- MATERIAL PROVIDED
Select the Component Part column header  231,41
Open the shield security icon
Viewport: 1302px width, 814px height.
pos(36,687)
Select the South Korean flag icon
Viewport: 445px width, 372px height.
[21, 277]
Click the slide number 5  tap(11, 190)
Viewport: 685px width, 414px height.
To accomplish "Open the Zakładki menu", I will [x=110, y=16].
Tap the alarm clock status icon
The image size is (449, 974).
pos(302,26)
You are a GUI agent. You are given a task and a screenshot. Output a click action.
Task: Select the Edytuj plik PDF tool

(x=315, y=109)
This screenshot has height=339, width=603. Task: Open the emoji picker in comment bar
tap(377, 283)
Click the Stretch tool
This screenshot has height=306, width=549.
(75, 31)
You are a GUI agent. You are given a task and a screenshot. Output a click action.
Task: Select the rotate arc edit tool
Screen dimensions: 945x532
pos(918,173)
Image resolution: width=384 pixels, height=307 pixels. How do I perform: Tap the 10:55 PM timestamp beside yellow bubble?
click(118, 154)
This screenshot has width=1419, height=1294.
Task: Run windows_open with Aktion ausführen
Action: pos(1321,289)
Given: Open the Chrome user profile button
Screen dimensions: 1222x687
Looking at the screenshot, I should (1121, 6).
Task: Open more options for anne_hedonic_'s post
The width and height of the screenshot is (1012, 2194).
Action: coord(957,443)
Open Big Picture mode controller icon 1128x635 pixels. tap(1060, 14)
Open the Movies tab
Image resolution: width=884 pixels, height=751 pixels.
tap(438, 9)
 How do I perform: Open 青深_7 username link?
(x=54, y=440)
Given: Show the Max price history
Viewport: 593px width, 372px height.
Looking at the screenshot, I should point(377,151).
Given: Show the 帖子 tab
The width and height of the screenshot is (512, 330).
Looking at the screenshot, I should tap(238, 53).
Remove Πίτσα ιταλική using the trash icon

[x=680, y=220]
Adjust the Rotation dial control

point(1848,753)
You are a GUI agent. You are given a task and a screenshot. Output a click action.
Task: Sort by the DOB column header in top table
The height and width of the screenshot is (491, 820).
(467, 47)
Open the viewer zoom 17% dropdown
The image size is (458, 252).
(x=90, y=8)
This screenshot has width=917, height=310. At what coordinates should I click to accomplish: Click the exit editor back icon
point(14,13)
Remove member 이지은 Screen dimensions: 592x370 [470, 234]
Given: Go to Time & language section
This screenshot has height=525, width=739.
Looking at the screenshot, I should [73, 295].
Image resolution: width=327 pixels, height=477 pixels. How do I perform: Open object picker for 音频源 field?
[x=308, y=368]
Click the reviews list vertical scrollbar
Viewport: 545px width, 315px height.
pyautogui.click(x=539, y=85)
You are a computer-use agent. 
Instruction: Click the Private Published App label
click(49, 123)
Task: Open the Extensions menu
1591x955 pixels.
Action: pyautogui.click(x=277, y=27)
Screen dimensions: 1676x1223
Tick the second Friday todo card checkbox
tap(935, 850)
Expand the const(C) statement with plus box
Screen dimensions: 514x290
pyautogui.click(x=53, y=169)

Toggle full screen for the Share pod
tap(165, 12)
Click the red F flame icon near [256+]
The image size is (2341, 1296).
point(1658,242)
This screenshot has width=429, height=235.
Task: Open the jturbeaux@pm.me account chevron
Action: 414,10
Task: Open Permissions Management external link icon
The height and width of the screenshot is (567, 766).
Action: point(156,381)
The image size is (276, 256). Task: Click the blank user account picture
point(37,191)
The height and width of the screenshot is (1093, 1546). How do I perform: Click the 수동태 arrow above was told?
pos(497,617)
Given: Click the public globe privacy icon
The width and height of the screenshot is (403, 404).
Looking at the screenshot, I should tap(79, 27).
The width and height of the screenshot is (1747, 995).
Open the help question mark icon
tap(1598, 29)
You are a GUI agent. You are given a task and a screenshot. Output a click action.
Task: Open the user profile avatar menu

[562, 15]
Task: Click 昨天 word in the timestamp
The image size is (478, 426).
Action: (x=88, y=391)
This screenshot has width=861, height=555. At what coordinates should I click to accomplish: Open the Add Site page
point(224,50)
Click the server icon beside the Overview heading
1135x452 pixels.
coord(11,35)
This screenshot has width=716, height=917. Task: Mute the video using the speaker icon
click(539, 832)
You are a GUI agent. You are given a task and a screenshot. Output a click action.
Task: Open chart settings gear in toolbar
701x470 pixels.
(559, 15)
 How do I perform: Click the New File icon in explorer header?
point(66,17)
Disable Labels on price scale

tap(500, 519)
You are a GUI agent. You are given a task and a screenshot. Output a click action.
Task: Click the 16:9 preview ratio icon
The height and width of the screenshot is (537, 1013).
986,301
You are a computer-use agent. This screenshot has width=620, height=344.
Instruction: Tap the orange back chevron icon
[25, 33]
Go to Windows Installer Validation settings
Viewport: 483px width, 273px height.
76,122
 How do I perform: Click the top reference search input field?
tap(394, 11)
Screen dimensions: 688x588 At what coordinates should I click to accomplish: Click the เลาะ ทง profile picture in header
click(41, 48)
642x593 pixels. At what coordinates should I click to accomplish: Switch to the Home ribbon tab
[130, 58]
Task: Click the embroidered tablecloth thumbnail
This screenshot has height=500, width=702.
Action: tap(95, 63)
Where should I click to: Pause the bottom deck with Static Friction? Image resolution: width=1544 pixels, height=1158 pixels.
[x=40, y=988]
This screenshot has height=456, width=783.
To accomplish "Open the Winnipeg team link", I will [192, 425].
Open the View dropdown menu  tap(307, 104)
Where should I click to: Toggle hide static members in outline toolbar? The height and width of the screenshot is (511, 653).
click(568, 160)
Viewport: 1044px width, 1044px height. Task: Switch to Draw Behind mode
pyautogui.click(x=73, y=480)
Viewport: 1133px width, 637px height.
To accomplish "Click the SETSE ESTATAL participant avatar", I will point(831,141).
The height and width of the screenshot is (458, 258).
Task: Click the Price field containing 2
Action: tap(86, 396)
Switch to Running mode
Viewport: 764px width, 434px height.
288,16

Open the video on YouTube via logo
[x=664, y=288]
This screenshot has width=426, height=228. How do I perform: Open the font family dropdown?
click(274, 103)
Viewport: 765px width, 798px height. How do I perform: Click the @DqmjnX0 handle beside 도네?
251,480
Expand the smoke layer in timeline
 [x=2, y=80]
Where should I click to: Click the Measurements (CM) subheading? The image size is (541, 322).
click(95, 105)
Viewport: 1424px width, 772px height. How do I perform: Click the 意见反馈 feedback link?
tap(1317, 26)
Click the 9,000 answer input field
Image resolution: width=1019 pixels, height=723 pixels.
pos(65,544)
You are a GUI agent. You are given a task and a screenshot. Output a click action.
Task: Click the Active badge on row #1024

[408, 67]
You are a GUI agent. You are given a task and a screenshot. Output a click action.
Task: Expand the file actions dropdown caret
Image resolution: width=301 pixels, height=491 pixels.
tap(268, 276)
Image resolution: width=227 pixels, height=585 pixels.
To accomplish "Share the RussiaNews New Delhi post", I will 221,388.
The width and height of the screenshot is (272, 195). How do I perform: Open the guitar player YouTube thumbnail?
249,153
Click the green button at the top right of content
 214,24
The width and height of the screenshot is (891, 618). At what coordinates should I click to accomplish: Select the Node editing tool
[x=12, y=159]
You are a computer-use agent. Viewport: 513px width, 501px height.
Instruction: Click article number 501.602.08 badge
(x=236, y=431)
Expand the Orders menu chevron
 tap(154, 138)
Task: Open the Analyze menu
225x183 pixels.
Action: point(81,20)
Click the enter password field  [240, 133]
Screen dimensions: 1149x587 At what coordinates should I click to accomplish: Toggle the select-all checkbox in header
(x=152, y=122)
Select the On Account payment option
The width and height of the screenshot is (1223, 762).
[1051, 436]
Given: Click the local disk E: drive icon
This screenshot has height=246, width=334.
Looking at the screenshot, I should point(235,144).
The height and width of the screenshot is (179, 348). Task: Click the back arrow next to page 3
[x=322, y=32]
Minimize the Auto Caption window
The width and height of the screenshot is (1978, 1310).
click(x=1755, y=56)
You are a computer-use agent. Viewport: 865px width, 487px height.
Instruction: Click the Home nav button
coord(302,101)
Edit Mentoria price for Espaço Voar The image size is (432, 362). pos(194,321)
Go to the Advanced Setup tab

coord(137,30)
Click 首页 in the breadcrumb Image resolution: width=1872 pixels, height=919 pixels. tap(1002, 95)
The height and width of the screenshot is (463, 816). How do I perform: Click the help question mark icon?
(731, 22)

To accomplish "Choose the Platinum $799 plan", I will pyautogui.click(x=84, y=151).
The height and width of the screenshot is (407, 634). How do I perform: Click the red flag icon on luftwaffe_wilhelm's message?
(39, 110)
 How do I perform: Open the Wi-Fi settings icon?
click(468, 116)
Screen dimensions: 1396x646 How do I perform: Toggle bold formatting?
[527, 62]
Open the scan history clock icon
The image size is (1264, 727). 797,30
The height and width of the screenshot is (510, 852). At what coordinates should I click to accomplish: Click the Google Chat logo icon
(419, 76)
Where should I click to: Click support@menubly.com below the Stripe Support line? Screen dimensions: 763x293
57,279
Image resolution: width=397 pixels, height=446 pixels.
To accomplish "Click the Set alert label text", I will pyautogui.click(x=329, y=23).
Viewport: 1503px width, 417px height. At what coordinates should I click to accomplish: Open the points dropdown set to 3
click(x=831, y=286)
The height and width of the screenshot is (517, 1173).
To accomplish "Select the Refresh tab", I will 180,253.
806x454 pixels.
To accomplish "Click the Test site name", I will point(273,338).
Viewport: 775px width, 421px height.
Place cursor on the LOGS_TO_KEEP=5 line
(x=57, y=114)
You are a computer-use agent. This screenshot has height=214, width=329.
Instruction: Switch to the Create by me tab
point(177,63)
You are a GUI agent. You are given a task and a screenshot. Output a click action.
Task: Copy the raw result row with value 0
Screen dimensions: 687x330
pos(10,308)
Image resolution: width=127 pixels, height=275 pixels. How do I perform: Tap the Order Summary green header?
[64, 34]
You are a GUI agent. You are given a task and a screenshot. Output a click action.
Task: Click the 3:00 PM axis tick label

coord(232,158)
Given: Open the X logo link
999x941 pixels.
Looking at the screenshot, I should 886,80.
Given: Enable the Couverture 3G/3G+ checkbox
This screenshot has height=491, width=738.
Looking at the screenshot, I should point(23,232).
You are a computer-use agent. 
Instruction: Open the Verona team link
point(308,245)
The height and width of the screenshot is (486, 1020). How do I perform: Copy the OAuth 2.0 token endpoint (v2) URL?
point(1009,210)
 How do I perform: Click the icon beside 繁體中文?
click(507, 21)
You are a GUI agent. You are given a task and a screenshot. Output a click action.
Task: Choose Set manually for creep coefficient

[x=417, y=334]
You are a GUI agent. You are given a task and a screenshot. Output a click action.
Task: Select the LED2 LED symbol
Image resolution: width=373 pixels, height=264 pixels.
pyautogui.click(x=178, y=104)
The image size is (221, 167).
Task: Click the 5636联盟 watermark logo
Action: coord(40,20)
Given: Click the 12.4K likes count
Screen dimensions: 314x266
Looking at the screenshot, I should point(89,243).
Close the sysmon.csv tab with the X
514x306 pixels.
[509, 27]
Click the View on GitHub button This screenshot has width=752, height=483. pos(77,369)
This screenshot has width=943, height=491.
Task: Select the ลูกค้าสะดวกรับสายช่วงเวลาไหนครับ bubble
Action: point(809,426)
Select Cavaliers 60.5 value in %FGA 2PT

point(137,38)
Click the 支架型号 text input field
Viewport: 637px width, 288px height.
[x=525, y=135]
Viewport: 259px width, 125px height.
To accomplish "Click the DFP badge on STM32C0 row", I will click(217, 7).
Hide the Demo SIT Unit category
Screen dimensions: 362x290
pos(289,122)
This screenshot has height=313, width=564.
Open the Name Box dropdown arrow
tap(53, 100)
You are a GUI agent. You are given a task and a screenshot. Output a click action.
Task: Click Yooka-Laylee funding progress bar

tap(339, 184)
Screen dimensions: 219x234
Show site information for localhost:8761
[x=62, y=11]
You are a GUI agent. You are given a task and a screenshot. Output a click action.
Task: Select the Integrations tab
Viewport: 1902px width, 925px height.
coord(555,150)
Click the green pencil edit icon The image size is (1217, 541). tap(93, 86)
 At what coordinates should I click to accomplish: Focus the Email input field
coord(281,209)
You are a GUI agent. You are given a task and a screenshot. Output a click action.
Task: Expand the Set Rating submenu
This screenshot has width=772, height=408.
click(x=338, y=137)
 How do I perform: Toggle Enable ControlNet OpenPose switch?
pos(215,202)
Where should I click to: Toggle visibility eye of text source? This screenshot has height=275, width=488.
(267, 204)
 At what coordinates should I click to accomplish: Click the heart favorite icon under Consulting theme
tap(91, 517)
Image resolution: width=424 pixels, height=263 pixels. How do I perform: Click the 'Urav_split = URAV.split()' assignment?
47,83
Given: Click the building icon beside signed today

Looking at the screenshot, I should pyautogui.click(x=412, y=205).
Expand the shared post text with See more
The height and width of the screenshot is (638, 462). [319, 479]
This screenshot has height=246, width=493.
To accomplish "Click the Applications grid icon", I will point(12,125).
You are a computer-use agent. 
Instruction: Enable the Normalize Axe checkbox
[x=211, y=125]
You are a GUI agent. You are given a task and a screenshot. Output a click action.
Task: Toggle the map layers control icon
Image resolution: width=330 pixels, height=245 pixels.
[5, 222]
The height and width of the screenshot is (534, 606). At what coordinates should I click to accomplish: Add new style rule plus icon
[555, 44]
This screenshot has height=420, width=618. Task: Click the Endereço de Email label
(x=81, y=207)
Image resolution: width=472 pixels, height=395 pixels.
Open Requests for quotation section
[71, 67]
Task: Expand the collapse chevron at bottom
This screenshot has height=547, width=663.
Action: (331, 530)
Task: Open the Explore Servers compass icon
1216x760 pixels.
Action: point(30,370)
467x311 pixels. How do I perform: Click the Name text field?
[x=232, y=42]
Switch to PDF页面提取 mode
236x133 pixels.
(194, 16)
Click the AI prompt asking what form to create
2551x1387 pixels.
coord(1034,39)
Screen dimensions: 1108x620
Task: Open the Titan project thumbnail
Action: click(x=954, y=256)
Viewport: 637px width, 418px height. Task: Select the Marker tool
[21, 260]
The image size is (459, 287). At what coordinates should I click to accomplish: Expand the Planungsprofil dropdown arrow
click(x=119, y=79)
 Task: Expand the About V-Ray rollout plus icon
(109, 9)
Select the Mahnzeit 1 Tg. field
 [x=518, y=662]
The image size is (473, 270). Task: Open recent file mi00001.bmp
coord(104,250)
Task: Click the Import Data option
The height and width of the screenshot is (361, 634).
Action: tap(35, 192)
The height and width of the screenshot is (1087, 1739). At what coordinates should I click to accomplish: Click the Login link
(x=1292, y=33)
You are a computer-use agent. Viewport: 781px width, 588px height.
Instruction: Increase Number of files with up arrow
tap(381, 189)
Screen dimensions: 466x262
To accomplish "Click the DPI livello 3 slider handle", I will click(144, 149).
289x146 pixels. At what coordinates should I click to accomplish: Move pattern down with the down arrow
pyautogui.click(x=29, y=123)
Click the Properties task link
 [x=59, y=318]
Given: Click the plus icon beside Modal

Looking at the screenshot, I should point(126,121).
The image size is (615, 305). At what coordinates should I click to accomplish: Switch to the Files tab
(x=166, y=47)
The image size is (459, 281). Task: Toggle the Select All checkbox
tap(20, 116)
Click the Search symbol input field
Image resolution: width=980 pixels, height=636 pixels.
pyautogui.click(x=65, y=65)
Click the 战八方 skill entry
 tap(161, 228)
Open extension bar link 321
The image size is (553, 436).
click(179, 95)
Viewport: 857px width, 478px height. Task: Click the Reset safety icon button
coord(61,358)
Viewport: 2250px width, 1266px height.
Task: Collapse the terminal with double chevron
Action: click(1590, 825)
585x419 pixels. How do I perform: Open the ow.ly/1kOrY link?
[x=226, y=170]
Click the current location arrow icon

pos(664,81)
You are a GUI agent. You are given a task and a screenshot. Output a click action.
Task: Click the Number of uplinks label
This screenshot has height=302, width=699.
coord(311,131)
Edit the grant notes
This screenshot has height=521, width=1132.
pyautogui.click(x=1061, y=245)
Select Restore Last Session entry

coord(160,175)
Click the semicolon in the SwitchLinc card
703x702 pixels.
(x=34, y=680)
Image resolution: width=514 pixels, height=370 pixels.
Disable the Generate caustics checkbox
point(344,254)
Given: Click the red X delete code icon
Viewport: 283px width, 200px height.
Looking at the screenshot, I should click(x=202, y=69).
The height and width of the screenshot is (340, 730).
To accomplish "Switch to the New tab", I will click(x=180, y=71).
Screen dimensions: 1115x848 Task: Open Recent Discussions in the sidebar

- THE PROBLEM
Reproduce the rows above, from the line with "Click the red F flame icon near [256+]" up to and including the line with "Action: 414,10", with no change.

- ANSWER TO THE PROBLEM
Click the red F flame icon near [256+]
The image size is (2341, 1296).
point(1658,242)
This screenshot has width=429, height=235.
Task: Open the jturbeaux@pm.me account chevron
Action: 414,10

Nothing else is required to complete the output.